- REQUIRED WORK -
Please quote the lines below word for word, starting at the line that contains "At what coordinates should I click to accomplish: Enable" and ending after the line that contains "click(x=380, y=129)".

################

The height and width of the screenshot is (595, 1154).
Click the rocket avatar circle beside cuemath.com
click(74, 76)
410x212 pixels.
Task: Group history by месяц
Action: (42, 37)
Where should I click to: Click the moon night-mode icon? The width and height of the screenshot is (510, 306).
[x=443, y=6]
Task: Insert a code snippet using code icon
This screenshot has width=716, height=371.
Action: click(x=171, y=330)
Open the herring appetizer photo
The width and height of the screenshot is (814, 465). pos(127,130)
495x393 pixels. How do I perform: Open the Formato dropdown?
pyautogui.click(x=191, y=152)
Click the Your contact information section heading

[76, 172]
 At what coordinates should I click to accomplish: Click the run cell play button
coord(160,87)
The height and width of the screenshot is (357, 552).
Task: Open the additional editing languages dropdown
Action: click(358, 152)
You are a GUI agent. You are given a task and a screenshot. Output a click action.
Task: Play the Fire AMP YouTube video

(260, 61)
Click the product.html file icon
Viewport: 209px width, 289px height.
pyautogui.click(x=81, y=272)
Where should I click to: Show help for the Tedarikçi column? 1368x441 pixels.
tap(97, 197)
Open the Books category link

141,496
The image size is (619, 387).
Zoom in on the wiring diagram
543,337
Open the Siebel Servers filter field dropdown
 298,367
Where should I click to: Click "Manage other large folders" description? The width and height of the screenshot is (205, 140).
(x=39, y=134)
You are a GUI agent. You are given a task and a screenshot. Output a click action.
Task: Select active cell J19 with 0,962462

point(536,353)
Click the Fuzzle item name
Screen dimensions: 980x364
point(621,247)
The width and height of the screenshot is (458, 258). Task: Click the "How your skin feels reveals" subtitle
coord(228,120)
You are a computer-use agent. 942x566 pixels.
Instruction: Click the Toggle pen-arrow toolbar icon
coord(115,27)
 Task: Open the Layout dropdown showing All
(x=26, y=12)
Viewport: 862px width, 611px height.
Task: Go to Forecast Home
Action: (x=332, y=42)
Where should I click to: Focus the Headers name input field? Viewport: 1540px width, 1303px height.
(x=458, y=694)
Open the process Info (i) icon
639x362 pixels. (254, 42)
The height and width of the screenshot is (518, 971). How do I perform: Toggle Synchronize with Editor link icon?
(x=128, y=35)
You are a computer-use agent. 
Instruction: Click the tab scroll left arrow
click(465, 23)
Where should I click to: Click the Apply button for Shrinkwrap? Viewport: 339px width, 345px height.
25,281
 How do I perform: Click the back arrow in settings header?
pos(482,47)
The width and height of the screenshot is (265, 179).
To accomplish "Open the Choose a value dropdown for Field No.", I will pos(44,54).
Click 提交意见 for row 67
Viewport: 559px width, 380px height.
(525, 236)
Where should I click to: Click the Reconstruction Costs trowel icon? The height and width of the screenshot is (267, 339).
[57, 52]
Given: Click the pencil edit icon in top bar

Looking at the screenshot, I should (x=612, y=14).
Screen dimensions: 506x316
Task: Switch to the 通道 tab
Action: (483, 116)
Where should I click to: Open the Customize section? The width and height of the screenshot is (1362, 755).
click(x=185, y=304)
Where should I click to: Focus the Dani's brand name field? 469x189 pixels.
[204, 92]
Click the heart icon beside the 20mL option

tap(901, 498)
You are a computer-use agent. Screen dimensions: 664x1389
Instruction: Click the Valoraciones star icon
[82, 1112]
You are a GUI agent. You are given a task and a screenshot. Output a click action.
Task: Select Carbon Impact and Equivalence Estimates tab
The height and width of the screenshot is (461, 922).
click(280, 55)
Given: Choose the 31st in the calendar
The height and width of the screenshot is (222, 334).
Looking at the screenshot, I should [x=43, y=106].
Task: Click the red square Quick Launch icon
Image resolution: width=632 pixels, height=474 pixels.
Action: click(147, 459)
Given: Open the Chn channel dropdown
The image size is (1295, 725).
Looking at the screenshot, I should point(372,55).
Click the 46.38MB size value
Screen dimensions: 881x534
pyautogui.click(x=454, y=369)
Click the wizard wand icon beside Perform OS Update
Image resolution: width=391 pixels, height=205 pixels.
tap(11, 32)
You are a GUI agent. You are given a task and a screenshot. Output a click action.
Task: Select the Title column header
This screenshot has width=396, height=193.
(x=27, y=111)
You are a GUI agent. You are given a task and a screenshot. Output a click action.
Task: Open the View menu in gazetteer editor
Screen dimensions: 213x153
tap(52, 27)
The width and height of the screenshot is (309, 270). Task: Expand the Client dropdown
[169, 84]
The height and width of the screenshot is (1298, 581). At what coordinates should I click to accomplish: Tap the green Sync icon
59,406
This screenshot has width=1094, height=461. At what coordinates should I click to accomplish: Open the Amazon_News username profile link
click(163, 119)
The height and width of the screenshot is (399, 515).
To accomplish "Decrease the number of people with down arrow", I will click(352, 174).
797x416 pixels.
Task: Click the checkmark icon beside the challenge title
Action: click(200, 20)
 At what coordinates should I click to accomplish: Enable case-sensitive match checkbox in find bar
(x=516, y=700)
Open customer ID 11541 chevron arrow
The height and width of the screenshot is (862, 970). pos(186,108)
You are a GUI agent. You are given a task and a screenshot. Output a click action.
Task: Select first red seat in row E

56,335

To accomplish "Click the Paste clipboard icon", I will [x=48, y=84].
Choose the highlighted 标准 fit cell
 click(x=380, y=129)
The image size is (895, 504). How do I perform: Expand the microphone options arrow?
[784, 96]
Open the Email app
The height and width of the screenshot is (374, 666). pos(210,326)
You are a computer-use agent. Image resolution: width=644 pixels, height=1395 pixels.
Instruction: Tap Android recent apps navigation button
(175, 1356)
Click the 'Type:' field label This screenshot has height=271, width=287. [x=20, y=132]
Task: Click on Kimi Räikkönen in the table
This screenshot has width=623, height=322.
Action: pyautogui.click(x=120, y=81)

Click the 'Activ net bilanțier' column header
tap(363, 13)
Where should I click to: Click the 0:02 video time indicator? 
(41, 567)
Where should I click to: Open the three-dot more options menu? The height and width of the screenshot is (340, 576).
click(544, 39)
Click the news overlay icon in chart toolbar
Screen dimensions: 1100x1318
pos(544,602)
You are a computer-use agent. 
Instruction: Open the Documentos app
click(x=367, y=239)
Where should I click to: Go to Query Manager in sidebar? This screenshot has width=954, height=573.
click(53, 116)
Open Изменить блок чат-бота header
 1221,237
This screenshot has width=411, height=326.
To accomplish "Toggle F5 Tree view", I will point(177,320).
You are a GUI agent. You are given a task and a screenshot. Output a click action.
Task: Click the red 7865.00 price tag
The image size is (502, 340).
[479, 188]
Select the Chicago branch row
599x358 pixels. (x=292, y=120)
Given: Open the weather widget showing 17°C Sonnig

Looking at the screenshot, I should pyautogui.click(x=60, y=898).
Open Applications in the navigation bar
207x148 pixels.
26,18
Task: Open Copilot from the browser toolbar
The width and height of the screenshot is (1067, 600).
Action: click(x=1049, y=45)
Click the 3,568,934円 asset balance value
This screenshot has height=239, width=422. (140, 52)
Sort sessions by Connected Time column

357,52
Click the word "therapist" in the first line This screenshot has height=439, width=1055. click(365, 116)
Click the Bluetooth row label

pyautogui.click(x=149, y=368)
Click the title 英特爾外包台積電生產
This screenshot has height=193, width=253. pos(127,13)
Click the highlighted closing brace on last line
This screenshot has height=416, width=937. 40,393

################

- ANSWER TO THIS PROBLEM -
 At what coordinates should I click to accomplish: Enable case-sensitive match checkbox in find bar
(x=516, y=700)
Open customer ID 11541 chevron arrow
The height and width of the screenshot is (862, 970). pos(186,108)
You are a GUI agent. You are given a task and a screenshot. Output a click action.
Task: Select first red seat in row E

56,335

To accomplish "Click the Paste clipboard icon", I will [x=48, y=84].
Choose the highlighted 标准 fit cell
 click(x=380, y=129)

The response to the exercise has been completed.